Anton Kurochkin

Personal information
- Full name: Anton Kurochkin
- Date of birth: 20 July 2003 (age 23)
- Place of birth: Trollhättan, Sweden
- Height: 1.73 m (5 ft 8 in)
- Position: Attacking midfielder

Team information
- Current team: IF Brommapojkarna
- Number: 17

Youth career
- 0000–2015: Skoftebyns IF
- 2016–2022: IFK Göteborg

Senior career*
- Years: Team / Apps / (Gls)
- 2023: IFK Göteborg / 0 / (0)
- 2023: → Varbergs BoIS (loan) / 7 / (0)
- 2024: Varbergs BoIS / 29 / (3)
- 2025–: IF Brommapojkarna / 13 / (3)
- 2025: → GAIS (loan) / 5 / (0)

= Anton Kurochkin =

Swedish footballer

Anton Kurochkin (born 20 July 2003) is a Swedish footballer who plays as an attacking midfielder for IF Brommapojkarna .

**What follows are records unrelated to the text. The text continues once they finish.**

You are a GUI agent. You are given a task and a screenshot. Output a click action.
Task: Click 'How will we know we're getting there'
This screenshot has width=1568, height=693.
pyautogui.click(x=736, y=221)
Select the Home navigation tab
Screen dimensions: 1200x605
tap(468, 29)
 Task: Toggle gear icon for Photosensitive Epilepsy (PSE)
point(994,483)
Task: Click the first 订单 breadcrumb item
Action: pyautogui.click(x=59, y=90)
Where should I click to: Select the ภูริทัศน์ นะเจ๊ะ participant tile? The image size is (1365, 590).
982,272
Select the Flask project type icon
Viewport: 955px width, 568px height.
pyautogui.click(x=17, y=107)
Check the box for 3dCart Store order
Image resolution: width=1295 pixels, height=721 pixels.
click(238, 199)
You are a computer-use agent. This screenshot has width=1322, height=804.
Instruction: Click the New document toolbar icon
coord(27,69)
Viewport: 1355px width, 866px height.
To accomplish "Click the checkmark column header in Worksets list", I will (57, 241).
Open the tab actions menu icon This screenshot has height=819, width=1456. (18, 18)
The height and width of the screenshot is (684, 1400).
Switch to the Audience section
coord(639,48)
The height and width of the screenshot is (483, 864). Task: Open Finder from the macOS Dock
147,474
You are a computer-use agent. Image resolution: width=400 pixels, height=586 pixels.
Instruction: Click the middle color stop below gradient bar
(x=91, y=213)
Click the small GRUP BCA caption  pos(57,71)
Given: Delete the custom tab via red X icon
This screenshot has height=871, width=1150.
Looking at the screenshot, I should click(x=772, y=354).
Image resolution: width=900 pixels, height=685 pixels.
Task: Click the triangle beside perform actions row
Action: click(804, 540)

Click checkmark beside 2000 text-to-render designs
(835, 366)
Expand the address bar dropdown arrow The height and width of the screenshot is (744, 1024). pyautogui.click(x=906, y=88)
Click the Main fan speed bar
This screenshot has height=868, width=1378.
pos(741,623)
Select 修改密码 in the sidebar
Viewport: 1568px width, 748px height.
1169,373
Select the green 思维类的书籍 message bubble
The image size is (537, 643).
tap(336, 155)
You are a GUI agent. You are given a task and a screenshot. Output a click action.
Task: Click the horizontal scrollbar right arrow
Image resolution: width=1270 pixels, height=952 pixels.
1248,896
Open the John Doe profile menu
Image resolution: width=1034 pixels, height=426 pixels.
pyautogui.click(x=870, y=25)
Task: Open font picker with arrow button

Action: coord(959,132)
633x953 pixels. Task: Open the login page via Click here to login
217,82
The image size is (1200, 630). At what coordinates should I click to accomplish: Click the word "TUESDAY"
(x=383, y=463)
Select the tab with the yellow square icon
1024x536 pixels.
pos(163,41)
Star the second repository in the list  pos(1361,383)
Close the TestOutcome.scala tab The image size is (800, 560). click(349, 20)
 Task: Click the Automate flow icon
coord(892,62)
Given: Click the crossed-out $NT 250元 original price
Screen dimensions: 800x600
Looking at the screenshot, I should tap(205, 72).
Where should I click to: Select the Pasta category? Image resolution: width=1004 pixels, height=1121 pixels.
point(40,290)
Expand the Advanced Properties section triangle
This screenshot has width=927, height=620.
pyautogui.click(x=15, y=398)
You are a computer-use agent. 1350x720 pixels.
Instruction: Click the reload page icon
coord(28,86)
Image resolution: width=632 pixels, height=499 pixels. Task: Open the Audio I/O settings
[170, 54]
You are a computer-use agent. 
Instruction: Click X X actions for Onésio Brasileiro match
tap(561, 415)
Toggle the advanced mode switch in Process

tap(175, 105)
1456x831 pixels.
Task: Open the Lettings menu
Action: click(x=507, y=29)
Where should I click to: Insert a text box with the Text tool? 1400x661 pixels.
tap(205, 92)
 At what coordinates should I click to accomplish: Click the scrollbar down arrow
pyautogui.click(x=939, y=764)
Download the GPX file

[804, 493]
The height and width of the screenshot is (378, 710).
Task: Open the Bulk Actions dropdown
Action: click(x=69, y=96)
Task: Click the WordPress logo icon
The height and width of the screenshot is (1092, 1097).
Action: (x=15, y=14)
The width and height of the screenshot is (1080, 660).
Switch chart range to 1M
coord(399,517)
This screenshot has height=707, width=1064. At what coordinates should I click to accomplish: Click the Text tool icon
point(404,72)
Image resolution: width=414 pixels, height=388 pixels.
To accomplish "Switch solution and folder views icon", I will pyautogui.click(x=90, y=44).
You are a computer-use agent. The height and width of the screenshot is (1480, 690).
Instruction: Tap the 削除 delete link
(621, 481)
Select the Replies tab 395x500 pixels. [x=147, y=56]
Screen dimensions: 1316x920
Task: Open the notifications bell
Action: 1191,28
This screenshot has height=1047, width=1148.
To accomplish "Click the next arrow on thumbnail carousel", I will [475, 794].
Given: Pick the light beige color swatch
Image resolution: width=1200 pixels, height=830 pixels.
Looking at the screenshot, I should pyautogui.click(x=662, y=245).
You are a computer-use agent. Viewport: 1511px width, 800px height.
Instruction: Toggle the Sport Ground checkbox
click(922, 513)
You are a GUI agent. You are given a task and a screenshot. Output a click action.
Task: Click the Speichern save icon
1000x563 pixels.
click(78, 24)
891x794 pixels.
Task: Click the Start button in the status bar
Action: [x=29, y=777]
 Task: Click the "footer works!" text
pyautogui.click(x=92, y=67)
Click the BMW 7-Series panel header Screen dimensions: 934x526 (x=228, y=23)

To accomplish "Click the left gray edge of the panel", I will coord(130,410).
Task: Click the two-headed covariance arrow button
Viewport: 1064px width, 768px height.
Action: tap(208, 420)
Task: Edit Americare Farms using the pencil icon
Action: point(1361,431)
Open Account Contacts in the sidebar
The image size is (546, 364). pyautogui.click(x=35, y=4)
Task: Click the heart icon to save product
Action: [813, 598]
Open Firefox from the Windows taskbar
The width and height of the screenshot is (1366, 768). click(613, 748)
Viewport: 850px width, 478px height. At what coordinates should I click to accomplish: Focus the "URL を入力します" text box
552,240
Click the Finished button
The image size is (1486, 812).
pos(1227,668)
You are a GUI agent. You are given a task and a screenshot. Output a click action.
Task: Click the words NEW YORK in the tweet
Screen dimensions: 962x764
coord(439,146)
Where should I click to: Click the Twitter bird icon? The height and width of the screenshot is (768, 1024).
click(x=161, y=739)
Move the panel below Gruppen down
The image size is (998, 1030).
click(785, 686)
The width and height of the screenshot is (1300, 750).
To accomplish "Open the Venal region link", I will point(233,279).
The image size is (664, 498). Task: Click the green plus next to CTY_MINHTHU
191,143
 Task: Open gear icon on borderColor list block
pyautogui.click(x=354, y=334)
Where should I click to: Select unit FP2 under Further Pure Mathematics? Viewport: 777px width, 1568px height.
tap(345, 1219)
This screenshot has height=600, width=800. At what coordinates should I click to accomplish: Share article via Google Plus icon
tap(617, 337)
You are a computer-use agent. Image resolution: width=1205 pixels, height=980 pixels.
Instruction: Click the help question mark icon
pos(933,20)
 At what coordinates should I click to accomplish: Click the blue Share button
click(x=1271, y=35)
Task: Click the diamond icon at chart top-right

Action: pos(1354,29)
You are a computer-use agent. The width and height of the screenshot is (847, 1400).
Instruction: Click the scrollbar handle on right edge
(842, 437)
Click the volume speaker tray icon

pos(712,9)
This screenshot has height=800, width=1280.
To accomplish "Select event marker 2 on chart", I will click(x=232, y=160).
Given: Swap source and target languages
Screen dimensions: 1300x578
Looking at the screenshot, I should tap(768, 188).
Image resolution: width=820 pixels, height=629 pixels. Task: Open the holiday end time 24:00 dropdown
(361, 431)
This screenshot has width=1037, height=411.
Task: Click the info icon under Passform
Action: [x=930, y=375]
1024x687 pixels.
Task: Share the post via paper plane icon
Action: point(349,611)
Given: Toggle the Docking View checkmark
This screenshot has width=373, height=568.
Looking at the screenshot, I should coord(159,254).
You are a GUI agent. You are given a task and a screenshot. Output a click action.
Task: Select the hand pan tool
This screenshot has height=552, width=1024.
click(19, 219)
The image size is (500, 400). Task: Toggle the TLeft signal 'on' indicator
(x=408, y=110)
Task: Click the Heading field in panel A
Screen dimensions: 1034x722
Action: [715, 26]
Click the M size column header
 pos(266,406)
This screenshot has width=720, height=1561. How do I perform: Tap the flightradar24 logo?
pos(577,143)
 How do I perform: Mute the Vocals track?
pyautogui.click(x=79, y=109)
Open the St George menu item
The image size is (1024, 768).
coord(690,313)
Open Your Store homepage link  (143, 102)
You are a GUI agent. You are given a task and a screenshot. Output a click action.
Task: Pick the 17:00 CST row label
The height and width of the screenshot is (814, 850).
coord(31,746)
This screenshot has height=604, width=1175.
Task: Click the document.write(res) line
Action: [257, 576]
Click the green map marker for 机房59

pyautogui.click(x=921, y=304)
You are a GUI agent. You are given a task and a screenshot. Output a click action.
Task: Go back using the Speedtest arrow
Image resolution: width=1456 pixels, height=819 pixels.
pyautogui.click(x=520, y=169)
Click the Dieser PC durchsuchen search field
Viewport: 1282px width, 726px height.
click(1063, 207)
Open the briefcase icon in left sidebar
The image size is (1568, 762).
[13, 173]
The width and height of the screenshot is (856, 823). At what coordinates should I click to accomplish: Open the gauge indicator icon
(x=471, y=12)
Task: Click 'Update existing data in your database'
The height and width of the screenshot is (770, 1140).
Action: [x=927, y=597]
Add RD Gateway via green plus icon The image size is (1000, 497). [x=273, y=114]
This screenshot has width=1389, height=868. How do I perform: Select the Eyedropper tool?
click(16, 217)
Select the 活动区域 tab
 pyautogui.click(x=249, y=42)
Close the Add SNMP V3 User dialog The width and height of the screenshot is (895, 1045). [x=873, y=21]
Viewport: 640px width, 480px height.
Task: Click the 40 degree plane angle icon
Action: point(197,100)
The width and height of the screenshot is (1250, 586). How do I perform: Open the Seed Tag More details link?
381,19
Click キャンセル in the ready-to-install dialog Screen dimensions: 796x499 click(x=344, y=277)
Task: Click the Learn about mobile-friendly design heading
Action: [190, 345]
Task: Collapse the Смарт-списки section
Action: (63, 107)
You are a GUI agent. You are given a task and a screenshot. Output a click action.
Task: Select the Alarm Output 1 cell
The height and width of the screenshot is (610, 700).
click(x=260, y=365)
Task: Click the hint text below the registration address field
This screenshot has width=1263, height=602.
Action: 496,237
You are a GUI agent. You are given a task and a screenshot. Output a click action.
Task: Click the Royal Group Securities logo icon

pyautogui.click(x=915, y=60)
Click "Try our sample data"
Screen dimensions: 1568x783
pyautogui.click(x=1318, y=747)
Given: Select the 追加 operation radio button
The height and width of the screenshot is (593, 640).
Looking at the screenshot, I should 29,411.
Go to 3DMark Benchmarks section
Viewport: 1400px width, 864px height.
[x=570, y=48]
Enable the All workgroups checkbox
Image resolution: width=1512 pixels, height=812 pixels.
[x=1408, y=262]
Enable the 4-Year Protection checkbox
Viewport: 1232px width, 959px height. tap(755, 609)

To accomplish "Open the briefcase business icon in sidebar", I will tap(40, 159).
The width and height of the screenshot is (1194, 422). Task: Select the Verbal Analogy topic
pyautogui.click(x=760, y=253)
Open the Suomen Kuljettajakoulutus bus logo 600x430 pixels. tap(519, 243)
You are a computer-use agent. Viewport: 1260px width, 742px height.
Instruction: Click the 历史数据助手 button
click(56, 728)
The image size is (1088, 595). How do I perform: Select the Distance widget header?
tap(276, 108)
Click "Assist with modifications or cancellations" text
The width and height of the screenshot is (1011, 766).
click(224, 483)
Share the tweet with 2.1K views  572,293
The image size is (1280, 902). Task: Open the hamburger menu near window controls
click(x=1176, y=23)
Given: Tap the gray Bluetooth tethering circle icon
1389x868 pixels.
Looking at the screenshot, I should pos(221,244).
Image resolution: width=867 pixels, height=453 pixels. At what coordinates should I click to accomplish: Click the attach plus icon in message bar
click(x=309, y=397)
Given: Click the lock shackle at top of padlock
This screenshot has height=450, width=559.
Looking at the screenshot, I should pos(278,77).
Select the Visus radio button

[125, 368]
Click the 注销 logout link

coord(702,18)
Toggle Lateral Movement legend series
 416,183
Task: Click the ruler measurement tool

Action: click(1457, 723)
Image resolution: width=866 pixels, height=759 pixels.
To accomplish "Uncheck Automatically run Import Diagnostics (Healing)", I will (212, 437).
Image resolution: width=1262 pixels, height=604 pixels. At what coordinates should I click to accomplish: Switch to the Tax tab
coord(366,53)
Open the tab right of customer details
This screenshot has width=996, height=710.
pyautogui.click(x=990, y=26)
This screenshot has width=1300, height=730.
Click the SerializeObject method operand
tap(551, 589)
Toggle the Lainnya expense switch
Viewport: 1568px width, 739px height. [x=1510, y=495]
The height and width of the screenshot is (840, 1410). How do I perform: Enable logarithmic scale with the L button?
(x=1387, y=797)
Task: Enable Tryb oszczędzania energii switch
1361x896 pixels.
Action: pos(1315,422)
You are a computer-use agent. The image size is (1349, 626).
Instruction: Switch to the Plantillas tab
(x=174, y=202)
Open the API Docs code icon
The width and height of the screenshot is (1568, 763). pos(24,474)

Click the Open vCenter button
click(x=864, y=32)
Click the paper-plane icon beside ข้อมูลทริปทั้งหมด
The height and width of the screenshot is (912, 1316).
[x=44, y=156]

Starting out in Skoftebyns IF, he debuted for IFK Göteborg in 2022, before being on loan to Varbergs BoIS for the 2023 season. In December 2023 it was confirmed he was signed on for Varberg until 2025.

In 2021 he underwent surgery for a tumor on his lower leg.